We found a high heterogeneity between the involved studies during the meta-analysis. In order to figure out the source of the heterogeneity, subgroup analyses by source of control, ethnicity, and sample size were performed. However, as shown in Table 3, the I2 % values were greater than 50% in all subgroups, which indicated that none of them were the source of heterogeneity.

4. Discussion

In the present meta-analysis, we found a significantly lower risk of T2DM for ALDH2 *1/*1 genotype in the homozygous and dominant model (OR = 0.31 and OR = 0.61 respectively). Subgroup analysis by ethnicity discovered a drastic decrease in the risk for T2DM among Chinese. No significant relationship between ALDH2 rs671 and DR was found in the dominant model.

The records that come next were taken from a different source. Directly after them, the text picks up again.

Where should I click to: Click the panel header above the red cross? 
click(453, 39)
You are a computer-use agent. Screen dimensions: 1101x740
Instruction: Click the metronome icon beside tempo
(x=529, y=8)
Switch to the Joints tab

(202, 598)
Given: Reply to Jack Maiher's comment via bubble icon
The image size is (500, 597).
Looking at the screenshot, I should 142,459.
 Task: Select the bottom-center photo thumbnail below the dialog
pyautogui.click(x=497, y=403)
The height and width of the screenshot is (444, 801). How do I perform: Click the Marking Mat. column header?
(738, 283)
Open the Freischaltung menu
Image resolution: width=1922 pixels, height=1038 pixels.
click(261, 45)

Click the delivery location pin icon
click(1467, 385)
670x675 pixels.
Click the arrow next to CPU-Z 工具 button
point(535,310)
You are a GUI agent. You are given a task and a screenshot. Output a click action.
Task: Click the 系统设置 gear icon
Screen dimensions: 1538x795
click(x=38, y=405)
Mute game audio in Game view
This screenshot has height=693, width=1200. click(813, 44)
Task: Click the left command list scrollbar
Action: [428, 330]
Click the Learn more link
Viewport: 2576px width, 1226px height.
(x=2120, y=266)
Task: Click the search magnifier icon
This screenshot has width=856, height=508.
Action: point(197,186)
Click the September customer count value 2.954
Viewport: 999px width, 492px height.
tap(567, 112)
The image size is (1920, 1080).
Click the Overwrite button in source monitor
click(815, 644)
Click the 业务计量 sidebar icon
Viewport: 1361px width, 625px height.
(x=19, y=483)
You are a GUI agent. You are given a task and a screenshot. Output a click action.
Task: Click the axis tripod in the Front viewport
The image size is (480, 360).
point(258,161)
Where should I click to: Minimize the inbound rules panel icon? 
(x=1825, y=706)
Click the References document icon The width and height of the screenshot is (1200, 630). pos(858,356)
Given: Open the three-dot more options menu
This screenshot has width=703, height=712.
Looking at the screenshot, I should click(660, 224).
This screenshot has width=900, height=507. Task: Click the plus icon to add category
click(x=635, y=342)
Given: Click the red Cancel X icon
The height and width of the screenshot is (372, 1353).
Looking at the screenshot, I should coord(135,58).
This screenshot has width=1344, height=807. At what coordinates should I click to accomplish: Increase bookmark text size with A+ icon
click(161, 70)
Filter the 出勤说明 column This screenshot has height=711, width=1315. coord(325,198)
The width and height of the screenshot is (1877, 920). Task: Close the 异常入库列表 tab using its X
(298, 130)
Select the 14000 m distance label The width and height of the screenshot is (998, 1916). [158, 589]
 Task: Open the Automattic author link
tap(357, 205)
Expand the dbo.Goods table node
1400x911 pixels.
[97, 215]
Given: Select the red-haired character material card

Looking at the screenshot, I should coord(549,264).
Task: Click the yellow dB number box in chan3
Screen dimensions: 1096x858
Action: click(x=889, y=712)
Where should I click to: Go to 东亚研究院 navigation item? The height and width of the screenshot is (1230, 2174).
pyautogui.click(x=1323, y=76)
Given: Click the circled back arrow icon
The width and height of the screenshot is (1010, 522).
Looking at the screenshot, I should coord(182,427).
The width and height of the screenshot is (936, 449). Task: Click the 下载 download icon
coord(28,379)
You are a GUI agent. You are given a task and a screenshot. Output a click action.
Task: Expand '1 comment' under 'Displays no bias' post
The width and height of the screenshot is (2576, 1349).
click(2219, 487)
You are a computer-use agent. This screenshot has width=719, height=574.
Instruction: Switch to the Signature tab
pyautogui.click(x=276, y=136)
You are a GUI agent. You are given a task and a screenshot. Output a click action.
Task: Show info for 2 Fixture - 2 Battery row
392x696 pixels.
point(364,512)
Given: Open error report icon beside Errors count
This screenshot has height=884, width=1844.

For the rs671 polymorphism of the ALDH2 gene, *1 was considered to be an active form and *2 to be an inactive form. ALDH2 was first known as a key enzyme for alcohol metabolism, especially in East Asians. Previous studies indicated that the *1/*2 or *2/*2 genotype decreased the activity of the ALDH2 enzyme. The *2/*2 lost almost all of the enzyme activity, while *1/*2 showed only 6.3% of the activity compared with the *1/*1 genotype [6]. ALDH2 is an enzyme that detoxifies reactive aldehydes, such as methylglyoxal and 4-hydroxynonenal. These aldehydes usually come from lipids and glucose. It was reported that the methylglyoxal and 4-hydroxynonenal caused the protein carbonylation and mitochondrial dysfunction, forming advanced glycation end products (AGEs) [10,11]. The lack of ALDH2 activity caused by the allele *2 increases the levels of acetaldehydes and other reactive aldehydes, and subsequently increases the amount of AGEs. Other studies also proved that the defect of ALDH2 induced oxidative stress and mitochondrial DNA mutation and deletion, which might be responsible for the formation of T2DM [23,24]. In our meta-analysis, an overall decrease in T2DM was found for ALDH2 *1/*1 genotype in homozygous and dominant models, which might be interpreted as the accumulation of aldehydes caused by the inactive *2 allele in ALDH2 enzyme.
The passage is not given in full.